🤖 AI Summary
This study investigates how large language models (LLMs) adjust their cooperative strategies in the iterated prisoner’s dilemma under the influence of payoff incentives and linguistic context. By designing a multilingual game-theoretic experiment with scaled payoffs and employing a supervised classifier to map LLM behaviors to canonical repeated-game strategies, the work systematically analyzes strategic patterns across models and languages. It reveals, for the first time, that the framing effect of language can rival or even surpass architectural differences in shaping LLMs’ propensity to cooperate.

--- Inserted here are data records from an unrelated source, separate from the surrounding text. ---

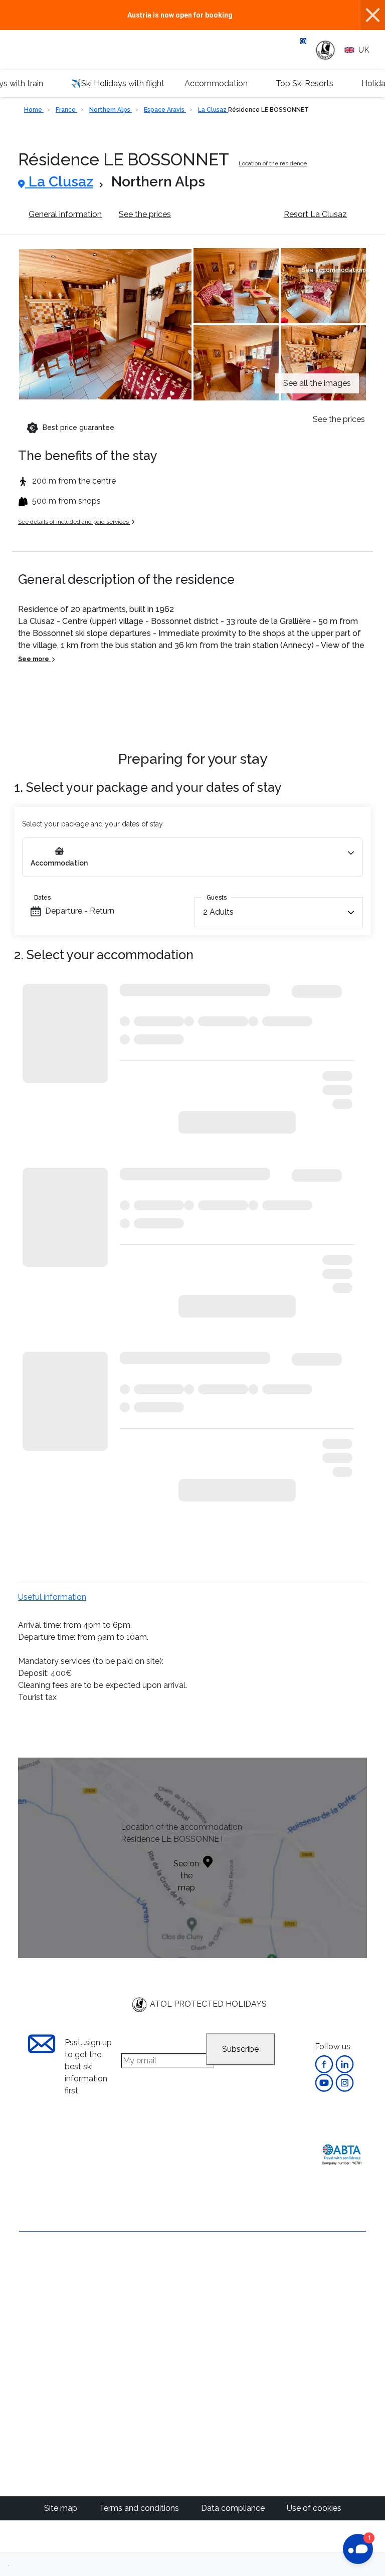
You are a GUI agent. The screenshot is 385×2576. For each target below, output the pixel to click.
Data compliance (234, 2508)
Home (34, 109)
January (306, 2291)
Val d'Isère (218, 2291)
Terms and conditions (140, 2508)
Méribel (212, 2303)
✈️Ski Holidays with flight (117, 83)
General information (65, 214)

The authors propose a unified auditing framework grounded in classical game theory and demonstrate that LLMs consistently exhibit incentive-sensitive conditional cooperation, with language significantly modulating their strategic choices—providing empirical foundations for safe multi-agent systems and AI governance.
📝 Abstract
As LLMs increasingly act as autonomous agents in interactive and multi-agent settings, understanding their strategic behavior is critical for safety, coordination, and AI-driven social and economic systems. We investigate how payoff magnitude and linguistic context shape LLM strategies in repeated social dilemmas, using a payoff-scaled Prisoner's Dilemma to isolate sensitivity to incentive strength. Across models and languages, we observe consistent behavioral patterns, including incentive-sensitive conditional strategies and cross-linguistic divergence. To interpret these dynamics, we train supervised classifiers on canonical repeated-game strategies and apply them to LLM decisions, revealing systematic, model- and language-dependent behavioral intentions, with linguistic framing sometimes matching or exceeding architectural effects. Our results provide a unified framework for auditing LLMs as strategic agents and highlight cooperation biases with direct implications for AI governance and multi-agent system design.